Wednesday, May 27, 2009
In Review: Batman- Scarcrow/Two-Face Year 1
Really this review has to happen in two parts because this is a collection of two different stories (one of which happens to involve 'Two-Face' ... and irony isn't lost on me). The first tale, Bruce Jones' attempt at rewriting the origin of the Scarecrow, doesn't really work at all. The story tries to draw parallels between Batman and Scarecrow (they both wear MASKS! for instance. Really, that's all he had...), creates a mystery about Crane's ancestors, and introduces this bizarre child abuse for Crane that has pretty much never been introduced before. It stays true to Crane's role as an academic, but ew... I think the whole "He killed his grandmother" part was kind of genuis, but using birds to do it? It was just bizarre. And Mark Sable's art made it more bizarre. It really doesn't fit into regular continuity, just because Crane is more of a villain who attacks out of curiosity than some sort of sadistic need. And he's killing people here. Like a crazy person. I didn't hate it, I just really didn't like it, either.
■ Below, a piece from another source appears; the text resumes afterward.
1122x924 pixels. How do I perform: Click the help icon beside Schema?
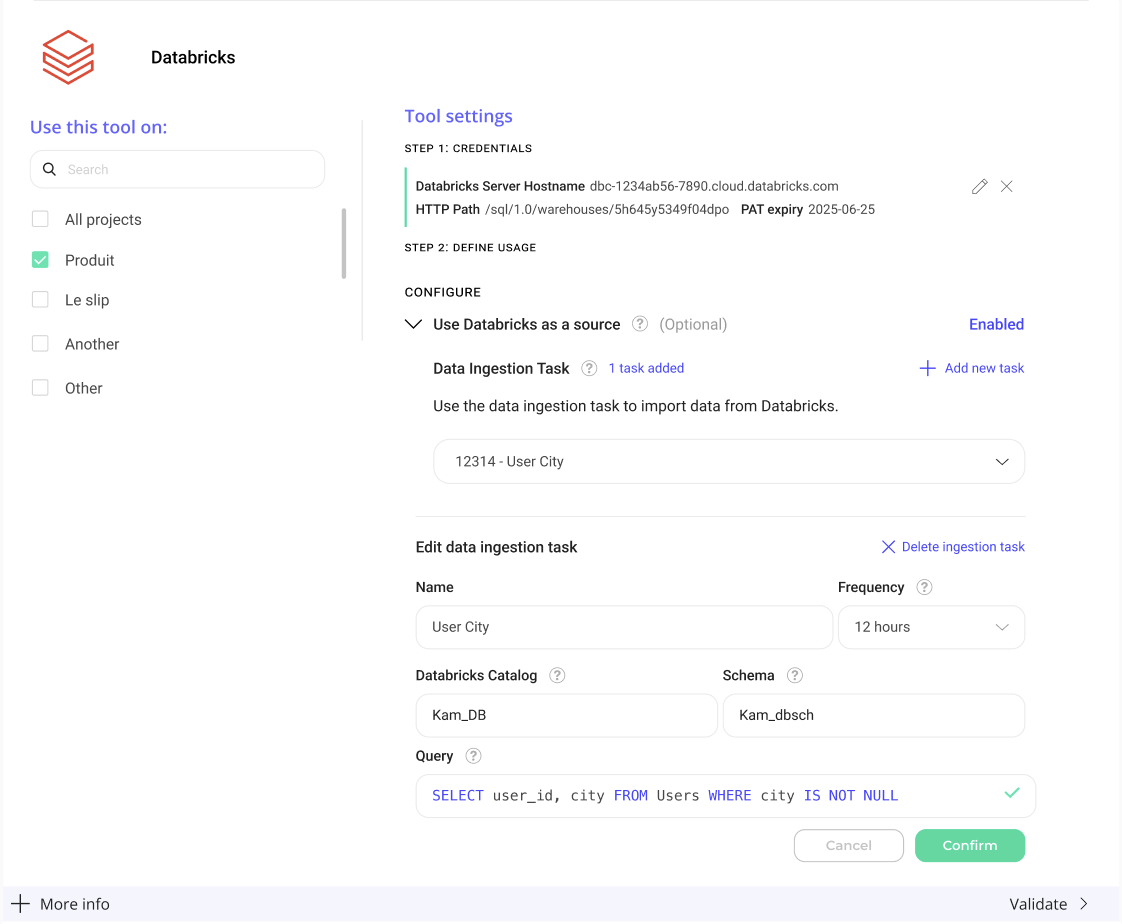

The Two-Face story? Genuis. Sean Murphy delivers a tale that fits into everything we already know- Dent gets his face scarred by acid, had anger issues before, made enemies as a D.A., but it also completely flips it upside down. It introduces a rival D.A. trying to usurp Dent's position who basically engineers all the stuff behind the scenes. It's also implied that Dent starts killing gangsters (and look for a 'cut in half' theme subtly) BEFORE he gets scarred, which to me helps define his character in an entirely new way. The story also stays true to the tradition of "The Long Halloween" and mentions a few times (not to an annoying level) the 'Holiday' killer, which true Batman fans will get a kick out of. Jesus Saiz's art keeps the story on track and visually interesting. It's worth the buy just for this part of the story, which works well as Part 2.